A l'origine, nous aurions souhaité une loi d'orientation sur la protection de l'enfance, c'est-à-dire une loi où l'on revienne sur la définition de la protection de l'enfance. Cela n'a pas été possible puisque le souhait du ministre – avec lequel nous étions d'accord – était que cette loi soit adoptée avant la fin de la législature, donc avant mars. Mais je suis satisfait de ce projet de loi – je suis à l'origine de la rédaction d'une partie –, car les trois axes que l'on avait définis y ont été intégrés.
Le premier point est celui de la prévention parce qu'il est nécessaire de détecter le plus rapidement possible les problèmes que peuvent rencontrer des enfants et leur famille. Le deuxième est celui du signalement avec l'affirmation du président du conseil général comme chef de file de la protection de l'enfance. Le dernier axe est celui de la question des prises en charge, qui se doivent d'être plus personnalisées.
Concrètement, que va-t-il changer s'il est adopté ?
Ce qui va changer, par exemple au niveau de la prévention, c'est l'entretien systématique au quatrième mois de la grossesse.
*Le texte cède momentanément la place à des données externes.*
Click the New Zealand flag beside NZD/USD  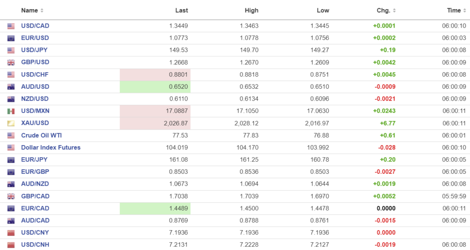pos(11,99)
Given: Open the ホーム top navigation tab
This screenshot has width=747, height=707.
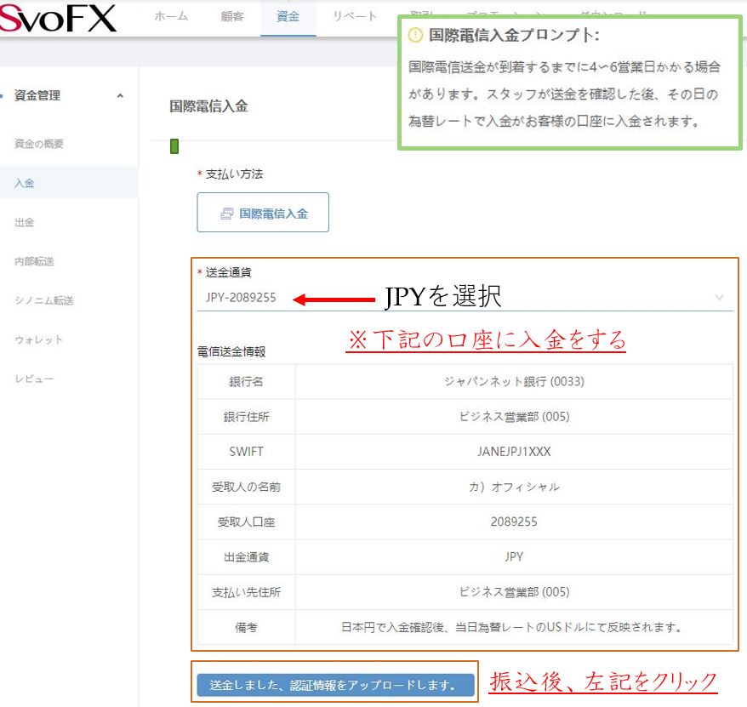Looking at the screenshot, I should pos(171,16).
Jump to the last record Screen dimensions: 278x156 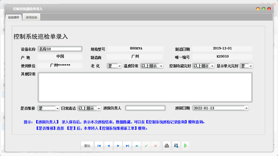[127, 146]
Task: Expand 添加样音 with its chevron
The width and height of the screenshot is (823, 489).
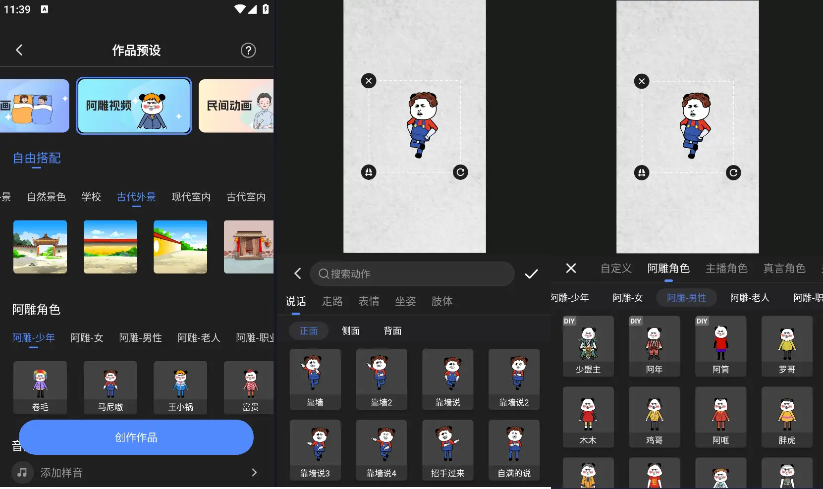Action: (254, 472)
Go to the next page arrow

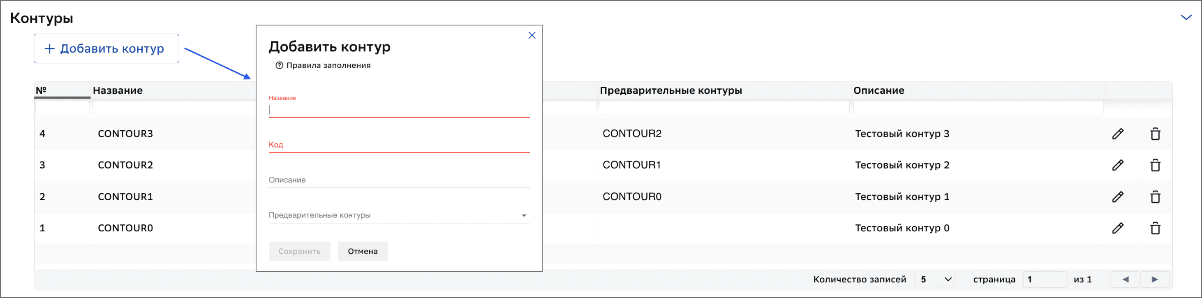tap(1154, 279)
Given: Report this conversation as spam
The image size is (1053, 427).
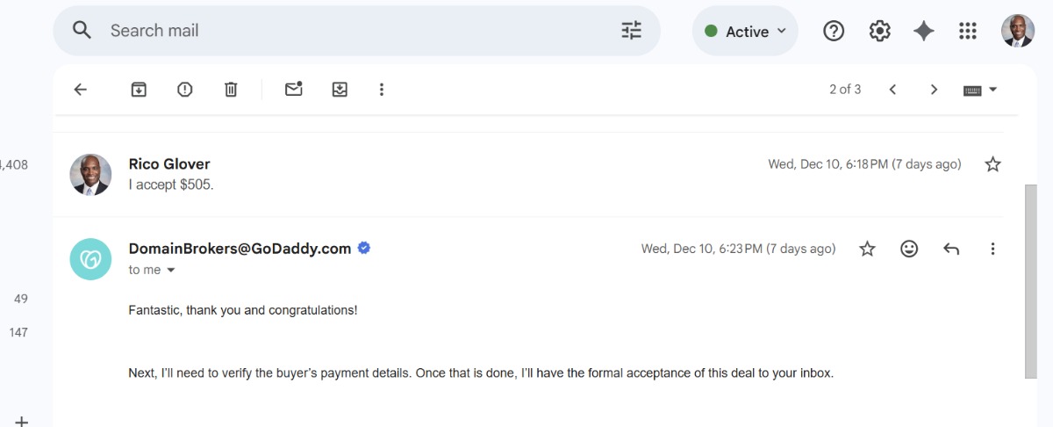Looking at the screenshot, I should point(184,90).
On sait qu'un certain nombre de problèmes – grossesses non désirées, problèmes psychologiques – arrivent à ce moment-là. Désormais, avant même que l'enfant soit né, on va s'interroger pour savoir comment cet enfant va arriver et comment aider la maman dans son futur rôle de mère. On va également réfléchir à la mise en place d'un réseau entre la PMI [protection maternelle infantile] et la maternité qui va permettre de travailler ensemble pour permettre à la maman de faire face à ses nouvelles responsabilités.
Sur le signalement, normalement, il n'y aura plus qu'un seul chef de file qui sera le président du conseil général. C'est-à-dire que l'on ne fera plus du signalement n'importe comment et n'importe quand. Il n'y aura plus qu'une seule adresse où on les communiquera, la cellule centralisée, avec l'avantage que celui qui a fait le signalement sera informé de ce que l'on en a fait.
Enfin, sur la question des alternatives au placement, je crois que depuis plusieurs années, un certain nombre d'expériences ont été menées dans les départements. La loi devait les prendre en compte. Je pense notamment à la question des adolescents. Comment travailler avec des adolescents qui parfois ne sont pas encore en rupture avec leur famille mais qui risquent d'y basculer ? Comment discuter avec eux ? La loi prévoit que, désormais, on pourra les accueillir soixante-douze heures dans un lieu où l'on va travailler autour de la médiation entre le jeune en difficulté et ses parents.
Quels sont les reproches que vous adressez à ce projet de loi ?
J'aurais souhaité que l'on aille plus loin. L'Etat, depuis qu'il a décentralisé l'aide sociale à l'enfance [aux conseils généraux], considère que ce n'est plus de sa responsabilité. Or, selon moi, il a la responsabilité notamment de s'assurer que de Lille à Marseille, de Strasbourg à Brest, l'aide sociale à l'enfance (ASE) soit mise en place de façon à ce qu'il ait un véritable suivi de l'enfant. Attention, je ne dis pas qu'il faille recentraliser l'ASE – les départements ayant plutôt bien réussi depuis qu'ils gèrent ce secteur –, mais l'Etat doit assurer un rôle de coordination.
Deuxième point, je trouve que l'on n'a pas été assez loin concernant la formation continue des travailleurs sociaux, qui peuvent aujourd'hui traverser toute une carrière sans en suivre. J'aurais été favorable à ce que la formation continue soit obligatoire et que les travailleurs sociaux puissent régulièrement aller recueillir des connaissances sur ce qui évolue.
J'estime enfin que la loi fait l'impasse sur la situation des familles. La famille aujourd'hui n'a plus rien à voir avec ce qu'elle était il y a quinze ou vingt ans. Ce sont des familles monoparentales, des familles éclatées... Je regrette que toutes ces questions n'aient pas été prises en compte dans le projet de loi. Enfin, je trouve qu'il aurait fallu s'opposer plus clairement à la loi sur la prévention de la délinquance, qui risque de nuire à la prévention de l'enfant.